What Are Sugar Gliders Afraid Of?

A sugar glider sitting on a bark tree

An essential part of sugar glider care is keeping your adorable animal companion calm and relaxed. Knowing the answer to questions like “what are sugar gliders afraid of” will help you take better care of your charming pint-sized pet.

Continue reading to learn more about the signs of a scared sugar glider and what might cause your pet to be stressed and afraid.

How To Know If A Sugar Glider Is Scared

Sugar gliders will often exhibit unusual behavior when faced with physical, social, and environmental stressors. Abnormal behavior can indicate that your pet is sick, afraid or under stress.

These signs may leave pet owners confused, which leads them to ask questions such as “what are sugar gliders afraid of” and “what are the signs of a scared sugar glider.”
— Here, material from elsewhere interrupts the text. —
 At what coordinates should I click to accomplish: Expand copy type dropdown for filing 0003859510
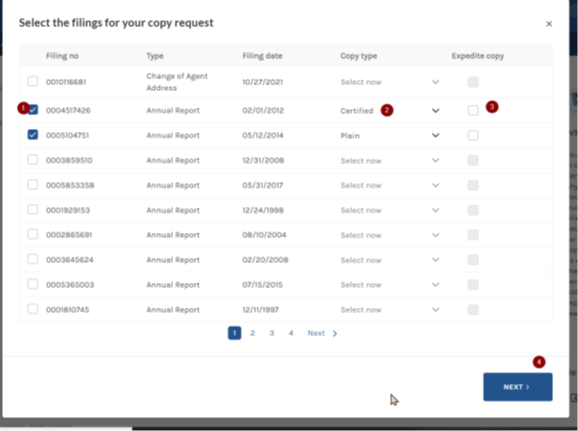[x=435, y=160]
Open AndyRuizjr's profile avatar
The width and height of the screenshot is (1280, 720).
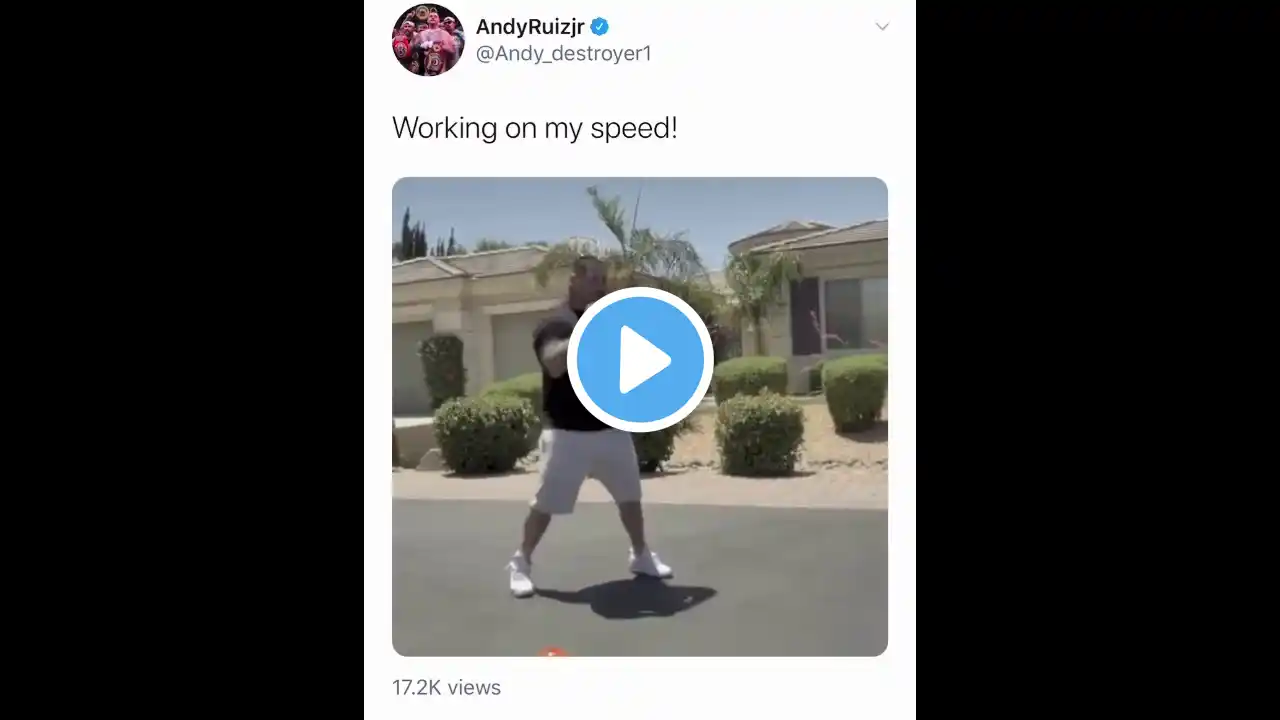(x=428, y=40)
In addition, examples of unusual behavior that your pet may exhibit include unusual aggression, barking or crying, loss of appetite, excess eating, lethargy, and self-mutilation. If you spot any of these behaviors in your pet glider, it may be time to take it to a veterinary clinic.
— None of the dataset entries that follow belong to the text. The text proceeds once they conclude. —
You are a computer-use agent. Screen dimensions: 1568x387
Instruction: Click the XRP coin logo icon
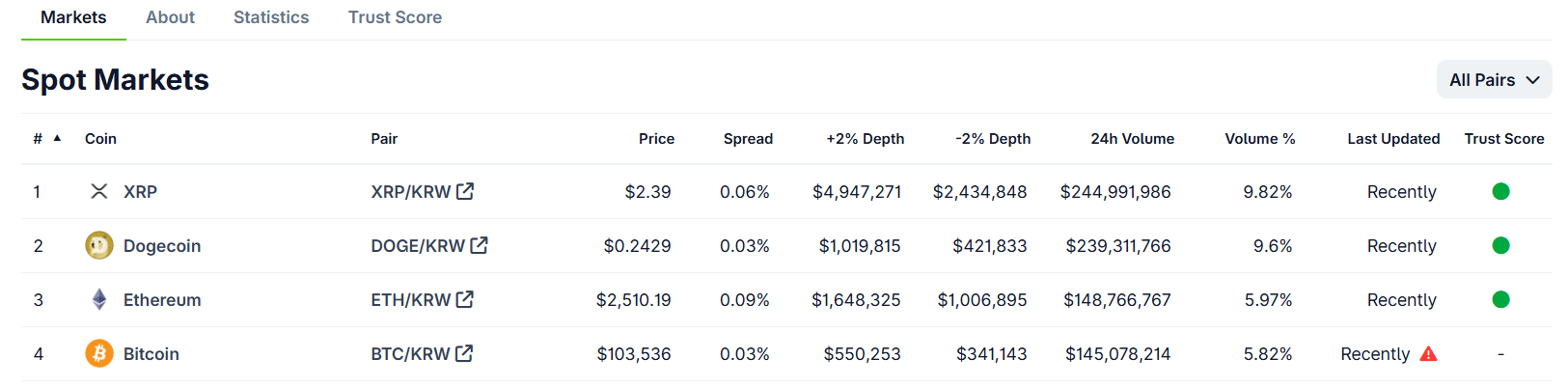pyautogui.click(x=98, y=192)
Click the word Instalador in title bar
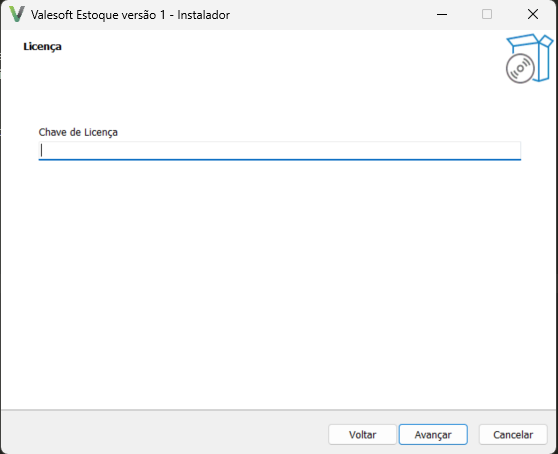 click(x=204, y=15)
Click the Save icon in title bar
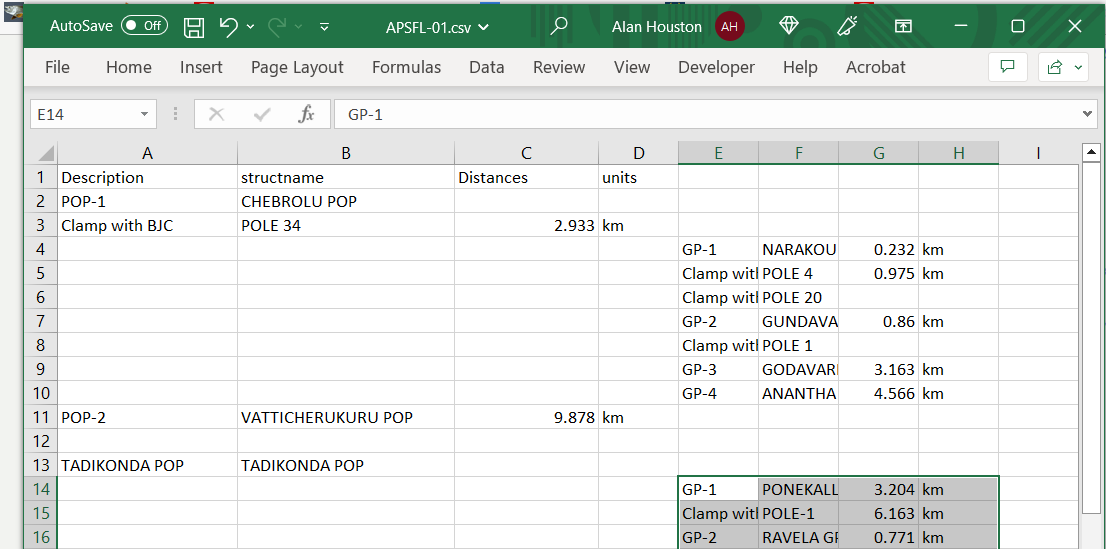The image size is (1106, 549). tap(194, 27)
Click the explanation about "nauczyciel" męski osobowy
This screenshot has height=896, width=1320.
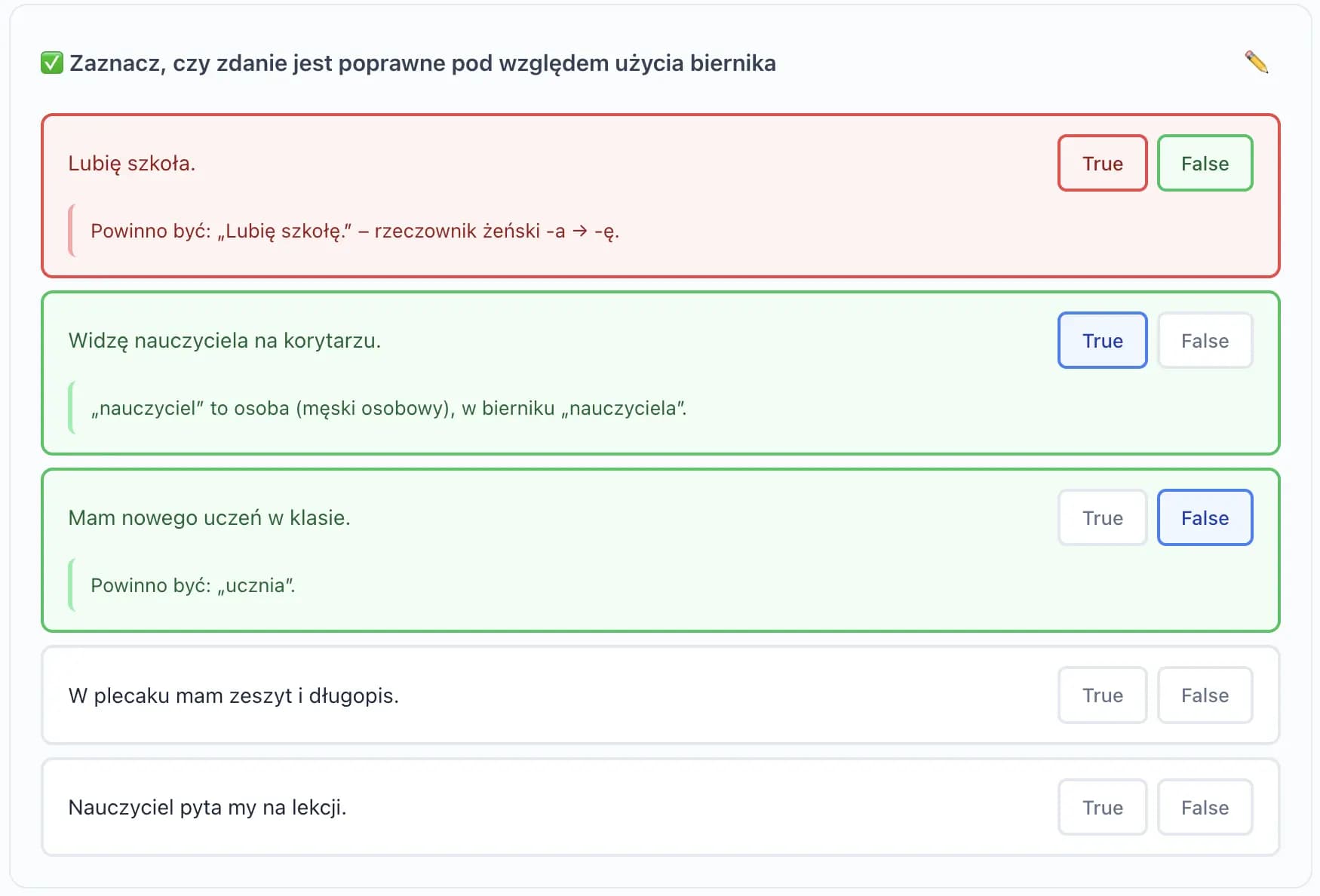[388, 408]
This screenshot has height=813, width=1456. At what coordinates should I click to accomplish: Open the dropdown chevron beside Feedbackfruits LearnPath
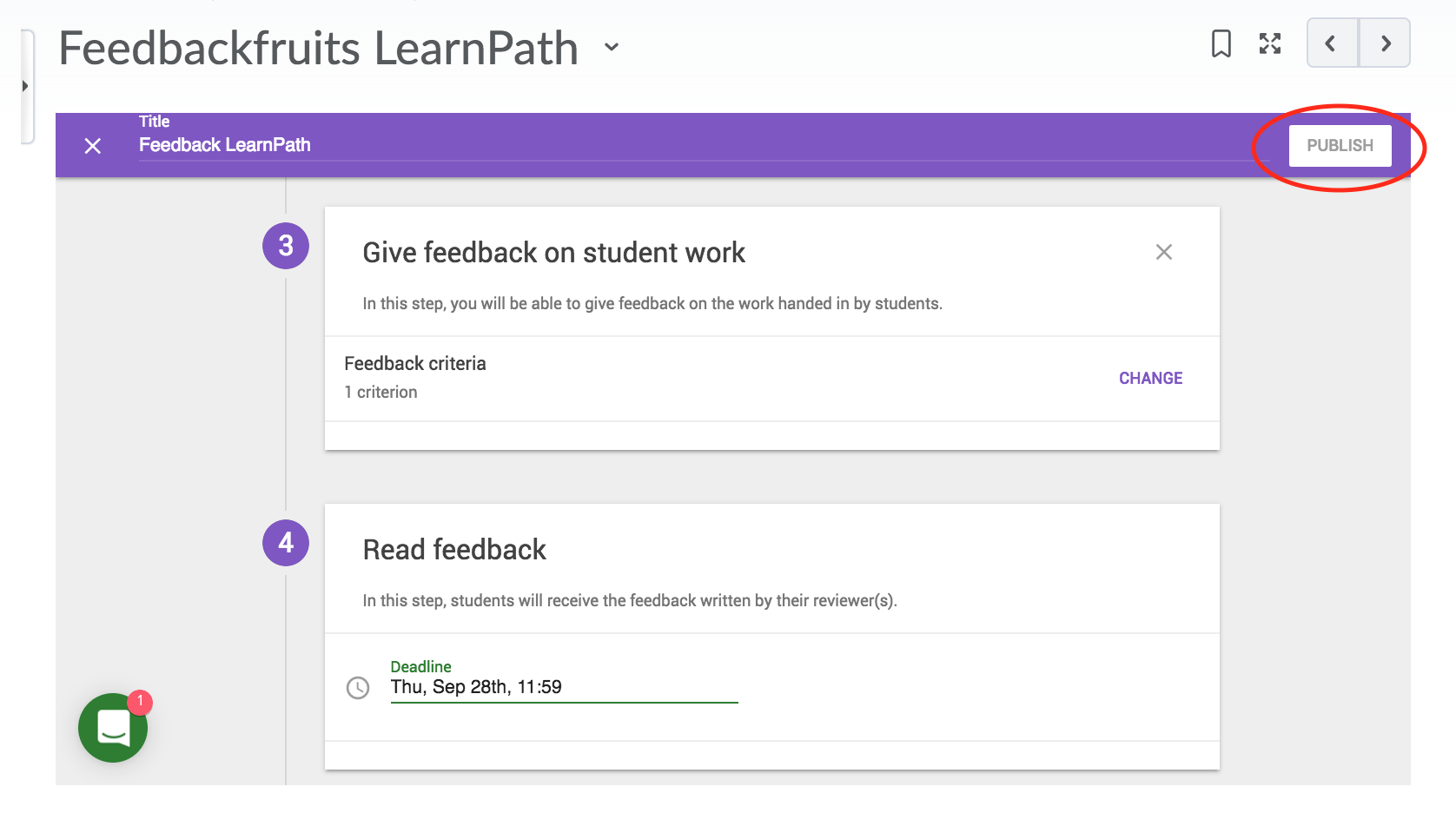pos(612,47)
What Scares Sugar Gliders?

Here are some common answers to this concern:

1. New owners 

Although sugar gliders can be very social, first-time owners may find it difficult to socialize and bond with their pets. Some gliders are not used to the presence of humans and may feel threatened by their new owners.

2. Gaining or losing a companion

Gaining a cagemate can be stressful for your pet glider, especially if you don’t introduce them gradually. Abruptly adding another glider to an enclosure may cause your pets to fight over territory.
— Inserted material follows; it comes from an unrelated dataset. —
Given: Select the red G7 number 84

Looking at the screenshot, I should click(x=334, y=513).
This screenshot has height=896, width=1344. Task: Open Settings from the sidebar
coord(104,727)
On the other hand, sugar gliders can get very attached to their colony, and losing one member of their social group can be a stressful experience. If their companion becomes ill, passes away, or moves to a different enclosure, it could emotionally traumatize them. 

3. Moving to a different enclosure

Moving your sugar glider to a different enclosure may make your pet feel anxious. They would need to get accustomed to the change of scenery and new scents. Your pet glider will also feel distressed if you move them away from their colony.

4. Traveling

Whether you are picking them up from the vet , your glider will have to deal with new sights and scents. Sugar gliders do not like uncomfortable vibrations and heat of a car’s interior. As much as possible, if you do not need to take your pet anywhere, leave them at home where they are most comfortable. 

5. Other pets

Other pets in your home may act aggressively towards your sugar glider, which would make your pet glider feel extremely scared and threatened. Over time, though, your sugar glider will bond with any other pet inside your house.  

Conclusion

Understanding the stressors your pet may face will allow you to better care for your sugar glider. Now that you have learned what might scare your pet glider, you will never have to ask “what are sugar gliders afraid of” ever again.